In other words, the FBI counterintelligence agent or the National Security Agency officer involved has to swear that the “facts and circumstances” in the application are true to the best of his or her knowledge. And each application for a FISA warrant has to be certified by the attorney general or other federal executive officers – such as the director or deputy director of the FBI –designated by the president.
Those officials have a duty to make sure that the information in the application is correct. The FISA Court can approve the electronic surveillance warrant only if it has “probable cause” to believe that the “facts and circumstances” submitted by the government are true.
According to the FISA memo, on Oct. 21, 2016, the FBI and Justice Department applied for and received a surveillance warrant on Carter Page. At the time, Page was a volunteer for the Trump campaign. That warrant was subsequently renewed three times.
FBI Director James Comey certified three of the applications and Deputy Director Andrew McCabe signed one. At the Justice Department, at least one FISA application each was certified by Deputy Attorney General Sally Yates, Deputy Attorney General Dana Boente, and the current Deputy Attorney General Rod Rosenstein.
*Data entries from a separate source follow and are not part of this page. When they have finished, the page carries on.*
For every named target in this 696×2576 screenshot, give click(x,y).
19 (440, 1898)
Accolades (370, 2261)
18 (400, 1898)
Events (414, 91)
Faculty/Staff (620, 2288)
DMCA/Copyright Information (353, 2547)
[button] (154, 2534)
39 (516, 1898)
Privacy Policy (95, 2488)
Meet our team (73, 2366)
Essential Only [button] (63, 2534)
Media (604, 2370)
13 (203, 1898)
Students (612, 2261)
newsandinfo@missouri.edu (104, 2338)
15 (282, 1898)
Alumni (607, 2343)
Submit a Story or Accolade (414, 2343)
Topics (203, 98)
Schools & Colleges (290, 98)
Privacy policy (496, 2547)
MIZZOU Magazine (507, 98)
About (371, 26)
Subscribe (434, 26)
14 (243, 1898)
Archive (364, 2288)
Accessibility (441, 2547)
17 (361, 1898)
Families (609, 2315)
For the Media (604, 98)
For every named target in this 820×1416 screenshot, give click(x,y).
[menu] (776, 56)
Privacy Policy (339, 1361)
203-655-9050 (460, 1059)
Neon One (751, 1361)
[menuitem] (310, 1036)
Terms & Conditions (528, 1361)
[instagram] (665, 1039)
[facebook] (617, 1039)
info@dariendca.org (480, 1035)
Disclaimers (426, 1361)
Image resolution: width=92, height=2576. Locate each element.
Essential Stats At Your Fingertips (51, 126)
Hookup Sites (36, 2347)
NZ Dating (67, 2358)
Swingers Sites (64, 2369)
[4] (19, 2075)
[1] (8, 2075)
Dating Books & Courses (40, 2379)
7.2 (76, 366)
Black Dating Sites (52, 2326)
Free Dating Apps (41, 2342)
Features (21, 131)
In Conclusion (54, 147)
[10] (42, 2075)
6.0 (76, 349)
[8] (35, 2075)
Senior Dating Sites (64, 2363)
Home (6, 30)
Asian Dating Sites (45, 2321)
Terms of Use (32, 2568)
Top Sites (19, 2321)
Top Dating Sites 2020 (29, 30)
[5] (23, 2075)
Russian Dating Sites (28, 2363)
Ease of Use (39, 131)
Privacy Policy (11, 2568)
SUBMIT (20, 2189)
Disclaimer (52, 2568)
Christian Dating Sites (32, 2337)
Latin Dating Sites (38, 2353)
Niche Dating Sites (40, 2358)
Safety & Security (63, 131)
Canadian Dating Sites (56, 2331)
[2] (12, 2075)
According to the memo released Friday, top Justice Department and FBI officials failed to reveal pertinent facts in the FISA application – facts crucial to fairly assessing the credibility of the “facts and circumstances” that were presented and whether there was probable cause to issue a surveillance warrant.
Unproven and uncorroborated claims contained in the Steele dossier – a series of memos compiled by a former British spy whose opposition research on Donald Trump was funded by Hillary Clinton’s presidential campaign and the Democratic National Committee – were an essential part of the FISA application, according to the House Republican memo released Friday. So essential, in fact, that McCabe testified last December, the agencies would not have sought a surveillance warrant without it, the memo states.
Comey also testified that the dossier’s claims were “salacious and unverified.” Yet the FISA court was informed of none of this.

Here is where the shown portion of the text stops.